A verbatim reproduction of the lines below, from the line containing "Viewport: 1100px width, 825px" through the line containing "Click the ADD", both ends included, is the whole required output.

--- SUPPLIED RECORDS ---

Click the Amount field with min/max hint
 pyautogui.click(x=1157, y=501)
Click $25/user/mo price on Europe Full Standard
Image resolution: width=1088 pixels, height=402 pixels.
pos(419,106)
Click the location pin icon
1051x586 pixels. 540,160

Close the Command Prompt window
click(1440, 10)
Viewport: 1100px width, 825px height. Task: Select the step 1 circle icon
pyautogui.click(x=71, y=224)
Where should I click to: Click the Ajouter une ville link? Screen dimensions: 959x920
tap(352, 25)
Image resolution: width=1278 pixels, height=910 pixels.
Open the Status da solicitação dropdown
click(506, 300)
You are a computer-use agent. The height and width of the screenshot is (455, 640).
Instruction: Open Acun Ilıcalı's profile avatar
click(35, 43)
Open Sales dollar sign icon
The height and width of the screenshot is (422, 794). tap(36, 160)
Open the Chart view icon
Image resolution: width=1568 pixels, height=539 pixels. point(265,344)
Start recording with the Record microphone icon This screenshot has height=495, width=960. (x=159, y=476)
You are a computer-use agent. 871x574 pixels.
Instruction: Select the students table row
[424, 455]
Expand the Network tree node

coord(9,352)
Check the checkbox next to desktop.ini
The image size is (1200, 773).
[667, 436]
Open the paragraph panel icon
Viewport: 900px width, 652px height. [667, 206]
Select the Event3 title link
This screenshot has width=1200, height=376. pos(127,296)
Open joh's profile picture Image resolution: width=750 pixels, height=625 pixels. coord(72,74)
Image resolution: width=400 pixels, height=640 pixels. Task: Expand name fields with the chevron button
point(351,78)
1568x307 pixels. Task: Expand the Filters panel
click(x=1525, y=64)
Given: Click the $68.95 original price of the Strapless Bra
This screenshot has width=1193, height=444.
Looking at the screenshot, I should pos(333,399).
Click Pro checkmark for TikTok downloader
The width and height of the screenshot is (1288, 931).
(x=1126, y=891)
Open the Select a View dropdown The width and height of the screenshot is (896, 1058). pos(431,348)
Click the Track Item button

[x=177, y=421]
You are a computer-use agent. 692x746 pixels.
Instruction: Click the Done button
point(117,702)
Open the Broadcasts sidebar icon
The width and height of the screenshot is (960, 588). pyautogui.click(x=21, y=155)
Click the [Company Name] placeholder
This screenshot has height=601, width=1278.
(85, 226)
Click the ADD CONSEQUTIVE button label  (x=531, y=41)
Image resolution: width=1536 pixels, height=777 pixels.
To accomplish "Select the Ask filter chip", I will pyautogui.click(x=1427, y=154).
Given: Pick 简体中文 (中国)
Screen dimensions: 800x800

---

TASK RESULT:
Viewport: 1100px width, 825px height. Task: Select the step 1 circle icon
pyautogui.click(x=71, y=224)
Where should I click to: Click the Ajouter une ville link? Screen dimensions: 959x920
tap(352, 25)
Image resolution: width=1278 pixels, height=910 pixels.
Open the Status da solicitação dropdown
click(506, 300)
You are a computer-use agent. The height and width of the screenshot is (455, 640).
Instruction: Open Acun Ilıcalı's profile avatar
click(35, 43)
Open Sales dollar sign icon
The height and width of the screenshot is (422, 794). tap(36, 160)
Open the Chart view icon
Image resolution: width=1568 pixels, height=539 pixels. point(265,344)
Start recording with the Record microphone icon This screenshot has height=495, width=960. (x=159, y=476)
You are a computer-use agent. 871x574 pixels.
Instruction: Select the students table row
[424, 455]
Expand the Network tree node

coord(9,352)
Check the checkbox next to desktop.ini
The image size is (1200, 773).
[667, 436]
Open the paragraph panel icon
Viewport: 900px width, 652px height. [667, 206]
Select the Event3 title link
This screenshot has width=1200, height=376. pos(127,296)
Open joh's profile picture Image resolution: width=750 pixels, height=625 pixels. coord(72,74)
Image resolution: width=400 pixels, height=640 pixels. Task: Expand name fields with the chevron button
point(351,78)
1568x307 pixels. Task: Expand the Filters panel
click(x=1525, y=64)
Given: Click the $68.95 original price of the Strapless Bra
This screenshot has width=1193, height=444.
Looking at the screenshot, I should pos(333,399).
Click Pro checkmark for TikTok downloader
The width and height of the screenshot is (1288, 931).
(x=1126, y=891)
Open the Select a View dropdown The width and height of the screenshot is (896, 1058). pos(431,348)
Click the Track Item button

[x=177, y=421]
You are a computer-use agent. 692x746 pixels.
Instruction: Click the Done button
point(117,702)
Open the Broadcasts sidebar icon
The width and height of the screenshot is (960, 588). pyautogui.click(x=21, y=155)
Click the [Company Name] placeholder
This screenshot has height=601, width=1278.
(85, 226)
Click the ADD CONSEQUTIVE button label  (x=531, y=41)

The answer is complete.